Exercise aim = Emit an exact copy of the lines running from the start of the records to the line containing "Nous contacter (935, 1535)", both included.
─── Dataset records ───
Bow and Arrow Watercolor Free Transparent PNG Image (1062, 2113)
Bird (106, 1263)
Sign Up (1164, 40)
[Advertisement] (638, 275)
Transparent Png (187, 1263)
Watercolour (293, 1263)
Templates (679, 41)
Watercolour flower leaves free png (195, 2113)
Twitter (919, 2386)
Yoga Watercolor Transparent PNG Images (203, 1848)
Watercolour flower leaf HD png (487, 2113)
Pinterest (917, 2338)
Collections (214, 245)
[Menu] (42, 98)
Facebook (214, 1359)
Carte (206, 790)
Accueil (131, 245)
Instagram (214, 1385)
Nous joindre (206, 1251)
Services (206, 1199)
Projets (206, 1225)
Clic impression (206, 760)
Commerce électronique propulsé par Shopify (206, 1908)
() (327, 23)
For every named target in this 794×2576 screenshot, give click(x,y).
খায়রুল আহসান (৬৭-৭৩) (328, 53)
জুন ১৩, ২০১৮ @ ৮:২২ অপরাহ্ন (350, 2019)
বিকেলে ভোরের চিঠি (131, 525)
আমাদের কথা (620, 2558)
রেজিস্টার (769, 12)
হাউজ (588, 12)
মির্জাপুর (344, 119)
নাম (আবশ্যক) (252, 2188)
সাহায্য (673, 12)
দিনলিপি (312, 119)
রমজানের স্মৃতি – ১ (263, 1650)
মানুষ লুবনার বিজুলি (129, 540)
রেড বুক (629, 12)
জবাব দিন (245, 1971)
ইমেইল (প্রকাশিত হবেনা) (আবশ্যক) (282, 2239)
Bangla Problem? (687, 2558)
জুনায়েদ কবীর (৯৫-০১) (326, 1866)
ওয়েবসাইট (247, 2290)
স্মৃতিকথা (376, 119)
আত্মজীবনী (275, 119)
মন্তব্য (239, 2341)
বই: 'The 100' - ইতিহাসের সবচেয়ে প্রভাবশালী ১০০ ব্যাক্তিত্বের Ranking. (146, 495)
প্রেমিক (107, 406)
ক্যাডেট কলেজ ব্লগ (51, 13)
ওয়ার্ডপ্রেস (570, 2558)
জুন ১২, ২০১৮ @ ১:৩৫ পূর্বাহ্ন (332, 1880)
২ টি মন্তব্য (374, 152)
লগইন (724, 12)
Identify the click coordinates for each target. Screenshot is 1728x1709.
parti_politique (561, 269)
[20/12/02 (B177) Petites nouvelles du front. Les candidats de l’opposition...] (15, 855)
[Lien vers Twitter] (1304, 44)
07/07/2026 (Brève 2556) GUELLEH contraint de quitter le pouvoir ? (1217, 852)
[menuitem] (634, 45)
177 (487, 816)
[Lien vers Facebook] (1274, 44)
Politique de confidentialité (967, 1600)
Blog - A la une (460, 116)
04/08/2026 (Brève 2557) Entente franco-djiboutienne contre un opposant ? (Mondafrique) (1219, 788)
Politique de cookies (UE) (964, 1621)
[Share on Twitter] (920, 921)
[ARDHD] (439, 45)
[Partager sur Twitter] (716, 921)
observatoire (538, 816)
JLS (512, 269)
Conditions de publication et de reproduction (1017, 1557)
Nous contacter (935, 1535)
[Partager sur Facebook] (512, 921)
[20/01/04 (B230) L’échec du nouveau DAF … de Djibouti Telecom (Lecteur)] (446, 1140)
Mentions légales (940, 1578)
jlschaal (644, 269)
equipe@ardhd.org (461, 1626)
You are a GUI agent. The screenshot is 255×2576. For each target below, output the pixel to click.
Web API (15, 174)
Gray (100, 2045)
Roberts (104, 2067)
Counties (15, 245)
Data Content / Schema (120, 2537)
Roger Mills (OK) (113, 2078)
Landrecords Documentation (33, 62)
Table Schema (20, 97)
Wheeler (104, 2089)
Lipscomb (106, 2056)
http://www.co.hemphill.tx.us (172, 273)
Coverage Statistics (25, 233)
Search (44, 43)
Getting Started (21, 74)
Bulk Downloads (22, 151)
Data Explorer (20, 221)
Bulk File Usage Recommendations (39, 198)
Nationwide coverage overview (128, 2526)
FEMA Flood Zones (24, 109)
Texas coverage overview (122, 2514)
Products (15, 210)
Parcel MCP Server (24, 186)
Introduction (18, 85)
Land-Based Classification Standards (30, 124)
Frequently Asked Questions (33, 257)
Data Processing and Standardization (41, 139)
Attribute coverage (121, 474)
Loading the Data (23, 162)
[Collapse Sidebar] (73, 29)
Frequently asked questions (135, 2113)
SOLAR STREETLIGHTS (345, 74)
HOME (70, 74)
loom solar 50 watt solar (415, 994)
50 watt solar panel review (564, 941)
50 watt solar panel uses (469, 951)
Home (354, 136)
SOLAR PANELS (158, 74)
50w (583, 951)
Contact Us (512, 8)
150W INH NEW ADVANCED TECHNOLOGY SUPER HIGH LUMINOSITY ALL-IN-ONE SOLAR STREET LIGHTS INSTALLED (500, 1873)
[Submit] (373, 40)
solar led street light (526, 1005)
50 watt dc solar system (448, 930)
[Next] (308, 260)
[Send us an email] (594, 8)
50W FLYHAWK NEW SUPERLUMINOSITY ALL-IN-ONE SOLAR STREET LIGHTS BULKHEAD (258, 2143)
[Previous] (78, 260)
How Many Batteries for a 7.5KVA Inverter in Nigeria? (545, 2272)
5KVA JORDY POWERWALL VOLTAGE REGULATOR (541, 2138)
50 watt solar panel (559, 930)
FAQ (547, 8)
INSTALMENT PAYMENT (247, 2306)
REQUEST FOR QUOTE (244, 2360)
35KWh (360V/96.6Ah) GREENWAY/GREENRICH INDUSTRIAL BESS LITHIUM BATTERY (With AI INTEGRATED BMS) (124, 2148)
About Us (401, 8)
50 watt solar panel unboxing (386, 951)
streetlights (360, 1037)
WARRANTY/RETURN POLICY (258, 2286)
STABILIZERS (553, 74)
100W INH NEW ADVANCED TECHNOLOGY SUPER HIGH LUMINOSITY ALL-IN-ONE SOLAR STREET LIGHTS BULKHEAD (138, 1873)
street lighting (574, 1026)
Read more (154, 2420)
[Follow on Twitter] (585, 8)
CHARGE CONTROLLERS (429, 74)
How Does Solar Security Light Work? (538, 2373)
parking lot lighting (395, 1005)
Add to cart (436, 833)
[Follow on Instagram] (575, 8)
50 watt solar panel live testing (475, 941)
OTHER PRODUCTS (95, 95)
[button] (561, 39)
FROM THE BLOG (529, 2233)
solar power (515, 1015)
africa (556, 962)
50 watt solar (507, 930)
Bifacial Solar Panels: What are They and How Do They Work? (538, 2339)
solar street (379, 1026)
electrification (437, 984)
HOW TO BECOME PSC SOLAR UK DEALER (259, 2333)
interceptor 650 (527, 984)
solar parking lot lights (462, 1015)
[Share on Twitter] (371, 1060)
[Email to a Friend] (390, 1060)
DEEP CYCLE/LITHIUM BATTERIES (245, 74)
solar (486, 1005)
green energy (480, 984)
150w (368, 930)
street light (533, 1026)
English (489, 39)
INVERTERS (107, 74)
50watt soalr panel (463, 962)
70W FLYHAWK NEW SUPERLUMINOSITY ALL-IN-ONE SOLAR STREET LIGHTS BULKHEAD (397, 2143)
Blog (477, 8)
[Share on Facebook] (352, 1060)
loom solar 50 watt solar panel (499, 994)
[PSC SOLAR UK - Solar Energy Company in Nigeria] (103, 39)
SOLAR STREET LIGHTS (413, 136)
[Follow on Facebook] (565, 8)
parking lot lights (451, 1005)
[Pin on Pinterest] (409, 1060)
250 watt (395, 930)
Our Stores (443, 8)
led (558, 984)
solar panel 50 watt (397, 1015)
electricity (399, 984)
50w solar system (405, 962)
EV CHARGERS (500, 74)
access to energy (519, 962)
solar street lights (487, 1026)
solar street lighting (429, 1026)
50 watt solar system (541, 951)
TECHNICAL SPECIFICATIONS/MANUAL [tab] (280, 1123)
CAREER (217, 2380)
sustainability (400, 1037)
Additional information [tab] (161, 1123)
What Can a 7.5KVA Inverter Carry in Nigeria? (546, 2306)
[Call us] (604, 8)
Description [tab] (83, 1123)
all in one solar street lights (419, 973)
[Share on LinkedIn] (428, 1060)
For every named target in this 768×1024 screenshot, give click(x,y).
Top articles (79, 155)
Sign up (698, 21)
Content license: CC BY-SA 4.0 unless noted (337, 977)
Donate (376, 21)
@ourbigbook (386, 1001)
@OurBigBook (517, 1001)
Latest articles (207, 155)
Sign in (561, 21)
───
The answer =
Bow and Arrow Watercolor Free Transparent PNG Image (1062, 2113)
Bird (106, 1263)
Sign Up (1164, 40)
[Advertisement] (638, 275)
Transparent Png (187, 1263)
Watercolour (293, 1263)
Templates (679, 41)
Watercolour flower leaves free png (195, 2113)
Twitter (919, 2386)
Yoga Watercolor Transparent PNG Images (203, 1848)
Watercolour flower leaf HD png (487, 2113)
Pinterest (917, 2338)
Collections (214, 245)
[Menu] (42, 98)
Facebook (214, 1359)
Carte (206, 790)
Accueil (131, 245)
Instagram (214, 1385)
Nous joindre (206, 1251)
Services (206, 1199)
Projets (206, 1225)
Clic impression (206, 760)
Commerce électronique propulsé par Shopify (206, 1908)
() (327, 23)
For every named target in this 794×2576 screenshot, give click(x,y).
খায়রুল আহসান (৬৭-৭৩) (328, 53)
জুন ১৩, ২০১৮ @ ৮:২২ অপরাহ্ন (350, 2019)
বিকেলে ভোরের চিঠি (131, 525)
আমাদের কথা (620, 2558)
রেজিস্টার (769, 12)
হাউজ (588, 12)
মির্জাপুর (344, 119)
নাম (আবশ্যক) (252, 2188)
সাহায্য (673, 12)
দিনলিপি (312, 119)
রমজানের স্মৃতি – ১ (263, 1650)
মানুষ লুবনার বিজুলি (129, 540)
রেড বুক (629, 12)
জবাব দিন (245, 1971)
ইমেইল (প্রকাশিত হবেনা) (আবশ্যক) (282, 2239)
Bangla Problem? (687, 2558)
জুনায়েদ কবীর (৯৫-০১) (326, 1866)
ওয়েবসাইট (247, 2290)
স্মৃতিকথা (376, 119)
আত্মজীবনী (275, 119)
মন্তব্য (239, 2341)
বই: 'The 100' - ইতিহাসের সবচেয়ে প্রভাবশালী ১০০ ব্যাক্তিত্বের Ranking. (146, 495)
প্রেমিক (107, 406)
ক্যাডেট কলেজ ব্লগ (51, 13)
ওয়ার্ডপ্রেস (570, 2558)
জুন ১২, ২০১৮ @ ১:৩৫ পূর্বাহ্ন (332, 1880)
২ টি মন্তব্য (374, 152)
লগইন (724, 12)
Identify the click coordinates for each target. Screenshot is 1728x1709.
parti_politique (561, 269)
[20/12/02 (B177) Petites nouvelles du front. Les candidats de l’opposition...] (15, 855)
[Lien vers Twitter] (1304, 44)
07/07/2026 (Brève 2556) GUELLEH contraint de quitter le pouvoir ? (1217, 852)
[menuitem] (634, 45)
177 (487, 816)
[Lien vers Facebook] (1274, 44)
Politique de confidentialité (967, 1600)
Blog - A la une (460, 116)
04/08/2026 (Brève 2557) Entente franco-djiboutienne contre un opposant ? (Mondafrique) (1219, 788)
Politique de cookies (UE) (964, 1621)
[Share on Twitter] (920, 921)
[ARDHD] (439, 45)
[Partager sur Twitter] (716, 921)
observatoire (538, 816)
JLS (512, 269)
Conditions de publication et de reproduction (1017, 1557)
Nous contacter (935, 1535)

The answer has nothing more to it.